• _TEXT_

START

In recent years we’ve seen the state move into these spheres, we’ve seen, for example, in the past twenty years, a number of corporations heavily fined and penalized for bribing federal officials. This is an interesting fact, because the Bible tells us that the crime in bribery is on the receiving end, not the paying. Why? Well if you examine the situation today in the United States, what you find is that these bribes are shakedowns and payoffs, the price of staying in business. One California city contractor told me that if he applied for a license to even put up a garage door, let alone put up a building, unless he made a payoff, he would have to wait for months. And he said if it is ever found out, I will be the one who’s punished, not the officials. That’s exactly as it has been for the corporate payoffs to federal officials. In fact, a former California state senator, a very prominent one, in a book which was published last year, James R. Mills, The Disorderly House, describes, in that book, a mild example of political pressure, the threat of closure, on a business firm that was showing an independent spirit. And in fact, when Otto Scott of the Chalcedon Staff wrote an unfavorable book review in the San Diego paper of Mills, Senator Mills’ book, not this one, but a previous one, Mills called up the newspaper office and had him fired.
The desire for a total monopoly of power by the state means that the areas of existing freedom, the family and the church, are now targeted for controls, and that’s why we have all the cases. Everything else is controlled, so now the goal is; let’s control the family and the church.

END

• _WRITTEN PROBLEM_
Pick up the talk on state power, bribery, and control of the family and the church, and continue it from its final sentence.

• _GIVEN INFORMATION_

START

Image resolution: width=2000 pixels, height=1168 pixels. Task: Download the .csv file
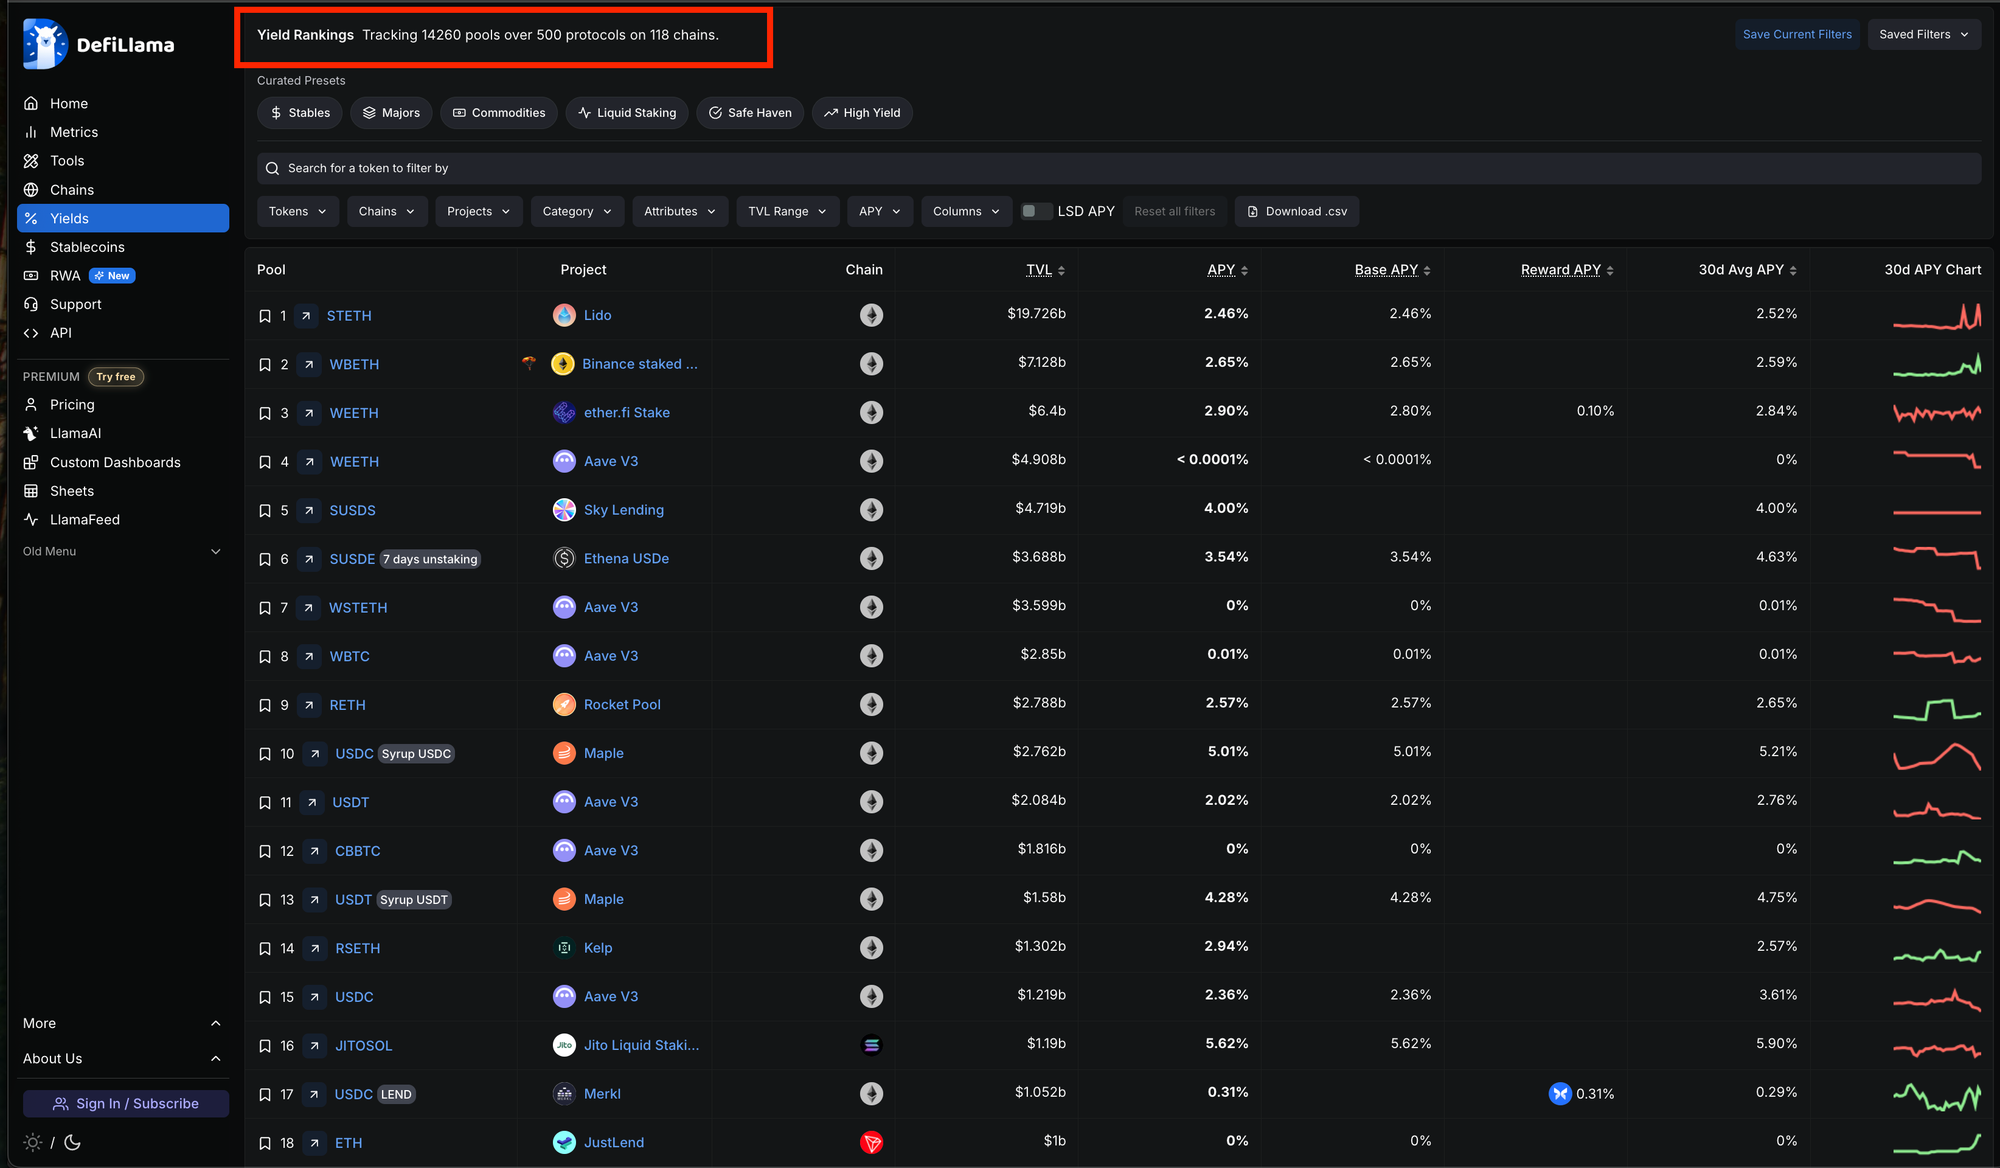pyautogui.click(x=1297, y=211)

END

• _TASK OUTPUT_
The urge for centralization and a monopoly of power is always the same over the centuries, it’s the will to be God. We see this desire in one area after another; we see it in the family and tyrannical husbands who want total control and power over their children. We see it in churches and churchmen who want to replace with their rules and regulations the Holy Spirit. We see it in little caesars in every sphere of life today. And the only check to this drive by fallen man to centralize power, to build a modern Tower of Babel, for total power and control, the only checks are first; a truly Biblical faith, one which applies the law-Word of God to every area of life and thought. And second, the recognition that God’s word speaks primarily to the person not to the institution. God’s Spirit works in and through man primarily, and God does not identify himself with an office or an institution; he does not say anyone who holds this office is my voice. There have been theologians who held that.
The king in Israel was required to know God’s law-Word. He was anointed to remind him of his prophetic duty to speak for God by God’s Word and Spirit. And even the most blessed of kings, the man used by the spirit, was still rebuked for a sin by a prophet of God, David rebuked by Nathan.
Where the Holy Spirit works we have two factors at work, first we have a radical decentralization of authority. the Holy Spirit will work through the humblest believer, because the believer who acts as God’s servant, and opens his life to the Lord does not need to wait on institutions to serve God. He begins in his own life to govern himself, and then to meet needs and responsibilities in terms of the Word of God. Then second, at the same time where the Spirit works there we have true community and unity. Then, the focus of organized action is not a Tower of Babel-like power-structure, but to do the will of God; “Lo, I come (in the volume of the book it is written of me,) to do thy will, O God.” David tells us that believing God means hearing him and doing his will.
He says in Psalm 40:4-8;
“Blessed is that man that maketh the LORD his trust, and respecteth not the proud, nor such as turn aside to lies. Many, O LORD my God, are thy wonderful works which thou hast done, and thy thoughts which are to us-ward: they cannot be reckoned up in order unto thee: if I would declare and speak of them, they are more than can be numbered. Sacrifice and offering thou didst not desire; mine ears hast thou opened: burnt offering and sin offering hast thou not required. Then said I, Lo, I come: in the volume of the book it is written of me, I delight to do thy will, O my God: yea, thy law is within my heart.”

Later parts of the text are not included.